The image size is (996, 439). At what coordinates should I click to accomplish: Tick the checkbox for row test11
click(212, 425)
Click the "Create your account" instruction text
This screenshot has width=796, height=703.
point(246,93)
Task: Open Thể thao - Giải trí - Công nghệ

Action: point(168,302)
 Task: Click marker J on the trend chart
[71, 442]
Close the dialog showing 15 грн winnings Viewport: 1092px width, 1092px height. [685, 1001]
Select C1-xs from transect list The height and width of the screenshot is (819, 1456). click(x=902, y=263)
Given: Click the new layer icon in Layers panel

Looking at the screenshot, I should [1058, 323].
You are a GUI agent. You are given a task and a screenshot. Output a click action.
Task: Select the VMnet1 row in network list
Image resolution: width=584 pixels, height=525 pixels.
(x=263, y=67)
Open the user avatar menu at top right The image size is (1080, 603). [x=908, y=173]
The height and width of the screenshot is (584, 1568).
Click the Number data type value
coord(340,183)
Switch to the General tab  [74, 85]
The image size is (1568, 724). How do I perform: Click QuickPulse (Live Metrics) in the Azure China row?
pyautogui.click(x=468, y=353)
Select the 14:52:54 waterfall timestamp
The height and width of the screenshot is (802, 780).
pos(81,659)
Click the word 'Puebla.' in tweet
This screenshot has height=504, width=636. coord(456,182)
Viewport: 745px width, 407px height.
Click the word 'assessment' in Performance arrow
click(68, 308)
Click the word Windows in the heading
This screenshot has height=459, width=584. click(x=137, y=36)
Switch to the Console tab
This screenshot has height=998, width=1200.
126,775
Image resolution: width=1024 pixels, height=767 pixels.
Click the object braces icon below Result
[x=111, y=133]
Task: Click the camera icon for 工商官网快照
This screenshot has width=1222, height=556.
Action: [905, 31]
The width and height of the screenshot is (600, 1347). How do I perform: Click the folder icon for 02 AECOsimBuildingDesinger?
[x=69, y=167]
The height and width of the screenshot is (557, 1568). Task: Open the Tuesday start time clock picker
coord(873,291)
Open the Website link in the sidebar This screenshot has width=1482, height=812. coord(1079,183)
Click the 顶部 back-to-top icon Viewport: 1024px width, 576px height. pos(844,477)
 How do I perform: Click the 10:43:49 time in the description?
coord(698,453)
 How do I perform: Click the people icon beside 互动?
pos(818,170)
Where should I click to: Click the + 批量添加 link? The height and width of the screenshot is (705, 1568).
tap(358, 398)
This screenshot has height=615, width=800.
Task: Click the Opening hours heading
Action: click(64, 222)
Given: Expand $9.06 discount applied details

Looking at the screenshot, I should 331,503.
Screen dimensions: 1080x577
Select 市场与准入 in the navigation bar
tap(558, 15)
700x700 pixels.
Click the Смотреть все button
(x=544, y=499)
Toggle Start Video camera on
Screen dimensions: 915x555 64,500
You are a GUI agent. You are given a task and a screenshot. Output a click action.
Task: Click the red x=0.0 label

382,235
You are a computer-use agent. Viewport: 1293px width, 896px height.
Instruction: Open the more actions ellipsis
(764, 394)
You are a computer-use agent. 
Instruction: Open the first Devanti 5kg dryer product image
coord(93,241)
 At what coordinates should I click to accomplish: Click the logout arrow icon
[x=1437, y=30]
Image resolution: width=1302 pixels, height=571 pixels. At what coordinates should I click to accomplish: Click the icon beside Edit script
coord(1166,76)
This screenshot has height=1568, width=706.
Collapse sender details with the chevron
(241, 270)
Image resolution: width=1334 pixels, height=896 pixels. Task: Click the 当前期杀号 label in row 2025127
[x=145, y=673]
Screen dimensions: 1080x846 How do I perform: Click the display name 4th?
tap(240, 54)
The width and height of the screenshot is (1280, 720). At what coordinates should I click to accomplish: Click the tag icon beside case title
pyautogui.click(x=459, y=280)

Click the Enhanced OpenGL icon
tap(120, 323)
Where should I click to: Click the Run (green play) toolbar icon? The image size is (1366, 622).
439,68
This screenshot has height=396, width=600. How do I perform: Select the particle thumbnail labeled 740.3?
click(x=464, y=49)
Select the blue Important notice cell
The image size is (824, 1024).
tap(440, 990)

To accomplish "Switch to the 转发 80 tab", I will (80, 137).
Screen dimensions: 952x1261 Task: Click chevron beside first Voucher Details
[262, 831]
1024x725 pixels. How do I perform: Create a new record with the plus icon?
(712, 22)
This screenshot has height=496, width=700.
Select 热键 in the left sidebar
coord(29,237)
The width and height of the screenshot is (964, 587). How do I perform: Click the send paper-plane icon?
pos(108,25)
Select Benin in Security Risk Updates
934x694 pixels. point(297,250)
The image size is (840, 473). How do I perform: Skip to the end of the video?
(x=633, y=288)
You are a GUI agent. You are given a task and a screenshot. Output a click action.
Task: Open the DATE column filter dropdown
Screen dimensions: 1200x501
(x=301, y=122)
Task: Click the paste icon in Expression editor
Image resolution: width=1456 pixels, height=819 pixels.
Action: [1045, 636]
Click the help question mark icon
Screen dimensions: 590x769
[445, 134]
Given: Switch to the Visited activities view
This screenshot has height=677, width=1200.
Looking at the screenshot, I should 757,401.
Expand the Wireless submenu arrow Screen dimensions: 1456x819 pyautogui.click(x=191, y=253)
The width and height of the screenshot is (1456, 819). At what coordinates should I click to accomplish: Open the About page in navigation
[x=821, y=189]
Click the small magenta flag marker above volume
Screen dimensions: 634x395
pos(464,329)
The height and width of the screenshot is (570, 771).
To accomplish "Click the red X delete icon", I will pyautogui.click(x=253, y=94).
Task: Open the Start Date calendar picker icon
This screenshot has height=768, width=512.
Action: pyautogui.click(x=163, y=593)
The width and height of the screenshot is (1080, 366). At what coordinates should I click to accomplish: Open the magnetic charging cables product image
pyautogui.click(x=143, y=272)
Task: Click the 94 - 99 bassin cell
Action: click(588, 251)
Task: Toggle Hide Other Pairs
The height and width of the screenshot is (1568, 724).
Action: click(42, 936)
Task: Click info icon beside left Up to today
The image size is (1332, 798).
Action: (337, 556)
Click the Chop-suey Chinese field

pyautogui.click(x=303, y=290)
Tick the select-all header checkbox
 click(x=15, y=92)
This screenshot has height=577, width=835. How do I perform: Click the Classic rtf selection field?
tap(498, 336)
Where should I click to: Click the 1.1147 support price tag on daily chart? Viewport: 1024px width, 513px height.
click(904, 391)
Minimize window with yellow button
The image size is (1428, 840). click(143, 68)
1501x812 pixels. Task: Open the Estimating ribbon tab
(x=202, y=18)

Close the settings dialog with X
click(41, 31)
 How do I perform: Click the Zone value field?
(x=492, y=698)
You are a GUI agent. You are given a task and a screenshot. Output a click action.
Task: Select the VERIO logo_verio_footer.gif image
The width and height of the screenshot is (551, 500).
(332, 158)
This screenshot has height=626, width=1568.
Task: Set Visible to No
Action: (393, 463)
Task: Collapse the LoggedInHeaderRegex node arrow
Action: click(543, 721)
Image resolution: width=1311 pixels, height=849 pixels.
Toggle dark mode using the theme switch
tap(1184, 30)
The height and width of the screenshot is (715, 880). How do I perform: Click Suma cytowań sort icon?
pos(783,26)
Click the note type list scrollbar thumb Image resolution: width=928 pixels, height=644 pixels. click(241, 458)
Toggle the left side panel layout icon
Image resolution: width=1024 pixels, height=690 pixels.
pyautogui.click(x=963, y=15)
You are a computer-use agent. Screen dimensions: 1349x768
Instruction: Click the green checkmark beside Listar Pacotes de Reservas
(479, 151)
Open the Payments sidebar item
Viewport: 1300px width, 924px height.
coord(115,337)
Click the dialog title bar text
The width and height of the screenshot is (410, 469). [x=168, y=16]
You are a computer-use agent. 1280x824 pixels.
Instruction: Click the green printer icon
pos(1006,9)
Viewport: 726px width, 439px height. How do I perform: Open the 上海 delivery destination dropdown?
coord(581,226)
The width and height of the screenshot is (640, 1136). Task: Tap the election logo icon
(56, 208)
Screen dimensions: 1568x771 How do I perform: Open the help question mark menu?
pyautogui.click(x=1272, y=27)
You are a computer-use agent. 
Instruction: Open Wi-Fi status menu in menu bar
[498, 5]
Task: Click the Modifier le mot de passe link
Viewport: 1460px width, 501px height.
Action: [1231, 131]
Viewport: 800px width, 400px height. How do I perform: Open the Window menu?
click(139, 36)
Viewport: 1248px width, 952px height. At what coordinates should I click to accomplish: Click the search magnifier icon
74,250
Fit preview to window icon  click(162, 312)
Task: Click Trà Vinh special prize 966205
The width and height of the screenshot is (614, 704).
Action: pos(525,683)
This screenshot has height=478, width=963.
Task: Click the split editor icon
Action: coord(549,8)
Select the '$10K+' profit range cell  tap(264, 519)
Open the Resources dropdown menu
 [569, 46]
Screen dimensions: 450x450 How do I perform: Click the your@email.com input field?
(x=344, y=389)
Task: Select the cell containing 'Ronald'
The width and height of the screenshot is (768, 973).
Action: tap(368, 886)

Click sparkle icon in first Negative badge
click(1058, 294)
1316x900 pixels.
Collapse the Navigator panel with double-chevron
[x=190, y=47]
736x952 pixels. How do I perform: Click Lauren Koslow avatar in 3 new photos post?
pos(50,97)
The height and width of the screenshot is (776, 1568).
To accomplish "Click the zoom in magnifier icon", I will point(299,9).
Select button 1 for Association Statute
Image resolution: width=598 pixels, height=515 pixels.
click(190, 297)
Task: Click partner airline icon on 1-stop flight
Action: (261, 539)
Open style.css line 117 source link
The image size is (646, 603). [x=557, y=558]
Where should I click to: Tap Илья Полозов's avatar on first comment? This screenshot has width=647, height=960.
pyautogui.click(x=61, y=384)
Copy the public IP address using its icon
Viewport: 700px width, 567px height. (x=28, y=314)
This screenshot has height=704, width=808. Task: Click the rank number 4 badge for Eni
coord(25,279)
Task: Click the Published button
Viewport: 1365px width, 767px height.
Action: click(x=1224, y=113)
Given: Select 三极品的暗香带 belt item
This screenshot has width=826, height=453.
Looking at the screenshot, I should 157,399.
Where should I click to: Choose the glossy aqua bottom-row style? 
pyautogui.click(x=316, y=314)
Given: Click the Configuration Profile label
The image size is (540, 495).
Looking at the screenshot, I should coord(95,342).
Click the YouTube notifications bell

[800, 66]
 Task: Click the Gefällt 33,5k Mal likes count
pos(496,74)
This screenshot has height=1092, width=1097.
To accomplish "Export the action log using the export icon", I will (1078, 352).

+++

Instructions to follow
Copy each line from the data that features the string "will".

Answer box
To accomplish "Switch to the 转发 80 tab", I will (80, 137).
To accomplish "Click the red X delete icon", I will pyautogui.click(x=253, y=94).
To accomplish "Click the zoom in magnifier icon", I will point(299,9).
To accomplish "Export the action log using the export icon", I will (1078, 352).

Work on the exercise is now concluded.